It may be (or seem) "natural"; that doesn't mean that it's so,
especially in view of the subsequent refinement:
Now suppose the question is changed into
one concerning the size of the effect. This creates a continuous
probability space, with the possible answer being any of an infinite
number of real numbers and each one of these real numbers receiving an
essentially zero probability. A natural tendency is to include 0 in this
continuous probability space and assign it an essentially zero
probability. However, the "no" answer, which corresponds to a size of
zero, does not change probability just because the question is phrased
differently.
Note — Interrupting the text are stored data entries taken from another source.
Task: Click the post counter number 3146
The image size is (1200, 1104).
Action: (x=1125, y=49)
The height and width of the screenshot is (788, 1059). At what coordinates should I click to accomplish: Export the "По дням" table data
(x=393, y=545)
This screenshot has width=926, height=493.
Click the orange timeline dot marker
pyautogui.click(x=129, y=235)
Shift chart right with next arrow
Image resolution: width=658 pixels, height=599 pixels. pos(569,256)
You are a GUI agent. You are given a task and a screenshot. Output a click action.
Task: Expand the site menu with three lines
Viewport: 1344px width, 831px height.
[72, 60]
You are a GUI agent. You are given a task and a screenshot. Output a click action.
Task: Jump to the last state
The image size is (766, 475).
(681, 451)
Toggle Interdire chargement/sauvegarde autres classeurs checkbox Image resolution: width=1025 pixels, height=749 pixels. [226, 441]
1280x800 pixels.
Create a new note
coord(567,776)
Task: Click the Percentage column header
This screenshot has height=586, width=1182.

Therefore, it still has its nonzero probability; only the
nonzero probability of the "yes" answer is spread over the real numbers.
end quote
To this I have two objections: (1) It is not clear that the "no" answer
"does not change probability ...", as Bob puts it. If the question is
one that makes sense in a continuous probability space, it is entirely
possible (and indeed more usual than not, one would expect) that
constraining it to a two-value discrete situation ("yes" vs. "no") may
have entailed condensing a range of what one might call "small" values
onto the answer "no". That is, the question may already, and perhaps
unconsciously, have been "coarsened" to permit the discrete expression
of the question with which Bob started.
I see your point. But one of the examples Frick gives concerns the
existence of ESP. In the discrete space, it does or does not exist. For
this particular example, I think one could justify using a 1-tailed test
when moving to the continous space; and so the null hypothesis would
encompass "less than or equal to 0", and the alternative "greater than 0".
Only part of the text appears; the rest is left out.